WHAT YOU WILL DO:
Beginning at the line that contains "Viewport: 508px width, 469px" and ending at the last line of the records below, retype each line exactly and add nothing.

Recorded data:
*** Begin section ***

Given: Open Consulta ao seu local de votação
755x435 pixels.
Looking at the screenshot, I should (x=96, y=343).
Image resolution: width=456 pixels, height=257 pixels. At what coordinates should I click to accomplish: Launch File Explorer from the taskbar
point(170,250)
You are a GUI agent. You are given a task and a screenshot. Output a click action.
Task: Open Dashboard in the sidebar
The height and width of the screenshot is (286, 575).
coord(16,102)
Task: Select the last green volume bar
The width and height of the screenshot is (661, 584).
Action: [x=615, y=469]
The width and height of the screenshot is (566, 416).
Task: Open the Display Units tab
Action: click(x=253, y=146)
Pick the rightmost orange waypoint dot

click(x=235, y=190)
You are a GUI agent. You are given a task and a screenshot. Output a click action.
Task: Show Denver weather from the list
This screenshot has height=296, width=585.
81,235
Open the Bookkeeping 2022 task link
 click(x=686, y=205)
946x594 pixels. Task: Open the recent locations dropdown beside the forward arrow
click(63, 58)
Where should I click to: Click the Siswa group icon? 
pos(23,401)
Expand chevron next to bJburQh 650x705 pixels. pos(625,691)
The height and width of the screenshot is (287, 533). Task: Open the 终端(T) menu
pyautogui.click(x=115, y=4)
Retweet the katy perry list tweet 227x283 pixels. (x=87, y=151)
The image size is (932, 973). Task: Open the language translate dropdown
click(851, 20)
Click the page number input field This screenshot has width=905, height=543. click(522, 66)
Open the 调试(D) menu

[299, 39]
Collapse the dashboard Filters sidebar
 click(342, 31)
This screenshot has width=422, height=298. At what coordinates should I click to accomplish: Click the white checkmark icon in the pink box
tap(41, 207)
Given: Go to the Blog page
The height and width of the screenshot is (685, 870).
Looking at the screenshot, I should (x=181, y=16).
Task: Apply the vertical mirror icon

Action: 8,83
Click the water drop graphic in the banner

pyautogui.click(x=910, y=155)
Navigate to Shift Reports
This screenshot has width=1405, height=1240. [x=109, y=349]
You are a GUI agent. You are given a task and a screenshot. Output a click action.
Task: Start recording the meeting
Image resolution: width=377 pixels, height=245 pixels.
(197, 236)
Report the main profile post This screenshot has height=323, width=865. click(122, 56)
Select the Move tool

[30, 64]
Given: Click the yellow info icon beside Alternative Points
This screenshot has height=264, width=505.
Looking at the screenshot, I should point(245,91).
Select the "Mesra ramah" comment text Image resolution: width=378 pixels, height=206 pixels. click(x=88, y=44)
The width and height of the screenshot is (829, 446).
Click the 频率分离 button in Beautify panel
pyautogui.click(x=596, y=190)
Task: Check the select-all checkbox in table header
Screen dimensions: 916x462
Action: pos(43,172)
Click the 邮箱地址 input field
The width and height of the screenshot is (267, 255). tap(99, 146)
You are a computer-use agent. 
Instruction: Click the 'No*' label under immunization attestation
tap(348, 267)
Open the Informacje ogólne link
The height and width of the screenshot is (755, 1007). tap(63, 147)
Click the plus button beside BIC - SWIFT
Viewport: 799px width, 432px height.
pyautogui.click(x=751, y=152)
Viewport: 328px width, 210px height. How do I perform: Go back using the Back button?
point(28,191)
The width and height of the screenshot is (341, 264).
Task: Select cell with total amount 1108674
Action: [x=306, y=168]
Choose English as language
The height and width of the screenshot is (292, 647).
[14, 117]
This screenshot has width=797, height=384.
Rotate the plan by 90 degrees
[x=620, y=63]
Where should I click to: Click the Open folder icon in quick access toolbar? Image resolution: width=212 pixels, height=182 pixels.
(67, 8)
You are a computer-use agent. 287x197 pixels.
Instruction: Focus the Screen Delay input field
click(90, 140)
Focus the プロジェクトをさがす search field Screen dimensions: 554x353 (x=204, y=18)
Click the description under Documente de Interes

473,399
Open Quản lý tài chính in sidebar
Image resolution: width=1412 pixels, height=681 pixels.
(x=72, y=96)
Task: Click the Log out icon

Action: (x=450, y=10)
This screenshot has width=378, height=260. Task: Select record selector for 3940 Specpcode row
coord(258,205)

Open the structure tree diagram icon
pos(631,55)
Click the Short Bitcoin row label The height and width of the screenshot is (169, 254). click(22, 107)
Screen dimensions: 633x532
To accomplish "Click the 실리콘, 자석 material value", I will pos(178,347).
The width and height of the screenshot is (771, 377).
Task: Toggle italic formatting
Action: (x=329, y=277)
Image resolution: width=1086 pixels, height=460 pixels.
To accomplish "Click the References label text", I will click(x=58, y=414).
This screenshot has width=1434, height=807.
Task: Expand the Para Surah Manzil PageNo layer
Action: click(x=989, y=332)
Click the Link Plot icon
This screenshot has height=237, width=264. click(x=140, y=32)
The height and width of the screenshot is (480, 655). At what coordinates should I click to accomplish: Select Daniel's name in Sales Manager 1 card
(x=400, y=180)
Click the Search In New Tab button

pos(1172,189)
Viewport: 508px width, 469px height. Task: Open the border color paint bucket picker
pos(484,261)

*** End section ***

RESULT OF THIS EXERCISE:
Viewport: 508px width, 469px height. Task: Open the border color paint bucket picker
pos(484,261)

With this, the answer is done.